Unlocking the narrative through a strict protocol.
We conducted the self-perception exercise thirty-five times, with eight organizations. A strict protocol in which the trainer never provides the narrative, but the participant arrives at it themselves through fixed steps. A test of the most precise way in which INR exposes the N-layer.
What you find below.
What we investigated
If people via a strict protocol themself arrive at their own narrative, without the trainer providing it.
What we saw
In twenty-eight out of thirty-five instances, the participant completed the entire chain themselves. Eight times the trainer stopped intentionally.
What it means
The narrative allows itself to unlock without imposition. It doesn't prove that behavior changes afterward.

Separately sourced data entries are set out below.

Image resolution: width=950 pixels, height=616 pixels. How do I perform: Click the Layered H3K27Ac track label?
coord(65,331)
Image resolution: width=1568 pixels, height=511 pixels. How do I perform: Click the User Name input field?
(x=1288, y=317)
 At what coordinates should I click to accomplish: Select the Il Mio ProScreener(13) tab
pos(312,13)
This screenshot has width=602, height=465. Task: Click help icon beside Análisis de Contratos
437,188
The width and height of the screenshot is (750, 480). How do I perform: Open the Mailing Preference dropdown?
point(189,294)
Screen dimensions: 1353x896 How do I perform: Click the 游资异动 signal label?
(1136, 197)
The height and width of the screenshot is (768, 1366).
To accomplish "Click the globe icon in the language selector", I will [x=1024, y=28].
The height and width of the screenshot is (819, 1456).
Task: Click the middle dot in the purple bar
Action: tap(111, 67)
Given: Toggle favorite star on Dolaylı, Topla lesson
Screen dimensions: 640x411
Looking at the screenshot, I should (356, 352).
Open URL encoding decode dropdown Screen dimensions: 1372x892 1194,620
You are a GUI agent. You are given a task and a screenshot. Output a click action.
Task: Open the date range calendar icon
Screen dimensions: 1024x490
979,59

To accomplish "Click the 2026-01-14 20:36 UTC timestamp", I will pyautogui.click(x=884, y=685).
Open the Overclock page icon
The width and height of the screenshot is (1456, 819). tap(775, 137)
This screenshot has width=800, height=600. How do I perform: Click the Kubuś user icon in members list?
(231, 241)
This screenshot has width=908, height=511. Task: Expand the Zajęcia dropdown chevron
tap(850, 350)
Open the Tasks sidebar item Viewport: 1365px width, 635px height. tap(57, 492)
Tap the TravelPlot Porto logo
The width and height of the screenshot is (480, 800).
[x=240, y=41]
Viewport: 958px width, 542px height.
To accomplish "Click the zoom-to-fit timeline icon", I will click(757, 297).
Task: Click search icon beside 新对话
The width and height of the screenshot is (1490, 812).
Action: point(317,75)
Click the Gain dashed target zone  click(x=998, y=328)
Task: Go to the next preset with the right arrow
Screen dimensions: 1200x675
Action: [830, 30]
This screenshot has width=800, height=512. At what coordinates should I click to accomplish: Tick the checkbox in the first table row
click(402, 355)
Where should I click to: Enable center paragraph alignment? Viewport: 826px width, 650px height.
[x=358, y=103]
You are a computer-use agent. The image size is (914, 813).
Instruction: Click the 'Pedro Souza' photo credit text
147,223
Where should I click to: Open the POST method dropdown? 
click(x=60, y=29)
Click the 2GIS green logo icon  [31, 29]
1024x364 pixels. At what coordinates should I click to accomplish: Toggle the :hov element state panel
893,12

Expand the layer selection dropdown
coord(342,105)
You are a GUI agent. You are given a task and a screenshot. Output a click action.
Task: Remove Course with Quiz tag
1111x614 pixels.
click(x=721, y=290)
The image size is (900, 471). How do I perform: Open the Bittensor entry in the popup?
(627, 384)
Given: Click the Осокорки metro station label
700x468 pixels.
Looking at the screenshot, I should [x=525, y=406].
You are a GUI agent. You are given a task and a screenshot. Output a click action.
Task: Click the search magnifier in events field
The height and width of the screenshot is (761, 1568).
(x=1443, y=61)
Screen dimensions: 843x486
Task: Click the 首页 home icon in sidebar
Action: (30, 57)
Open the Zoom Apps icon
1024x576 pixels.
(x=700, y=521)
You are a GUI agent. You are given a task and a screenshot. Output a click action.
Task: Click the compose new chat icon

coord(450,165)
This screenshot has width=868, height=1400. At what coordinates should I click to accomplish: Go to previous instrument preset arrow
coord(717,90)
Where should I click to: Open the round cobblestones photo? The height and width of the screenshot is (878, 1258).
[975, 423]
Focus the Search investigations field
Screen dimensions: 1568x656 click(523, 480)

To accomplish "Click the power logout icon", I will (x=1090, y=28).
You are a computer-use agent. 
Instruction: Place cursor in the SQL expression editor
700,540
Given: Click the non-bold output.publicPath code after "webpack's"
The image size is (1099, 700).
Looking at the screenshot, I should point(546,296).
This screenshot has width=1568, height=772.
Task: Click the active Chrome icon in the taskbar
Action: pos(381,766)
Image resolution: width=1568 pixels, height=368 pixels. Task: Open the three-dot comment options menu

A test at the purest point.
The broad survey showed that the narrative cannot yet be captured in a single questionnaire. This study approaches the N-layer from the other side. Not measuring broadly, but unlocking in depth, through an exercise specifically designed to exclude the trainer's influence.
This makes it a strong type of evidence. In a conversation where the supervisor is thinking along, you can always doubt whether the insight came from the participant or from the supervisor. This is made impossible here. The trainer must not mention the narrative. If the participant does figure it out, it will be on their own.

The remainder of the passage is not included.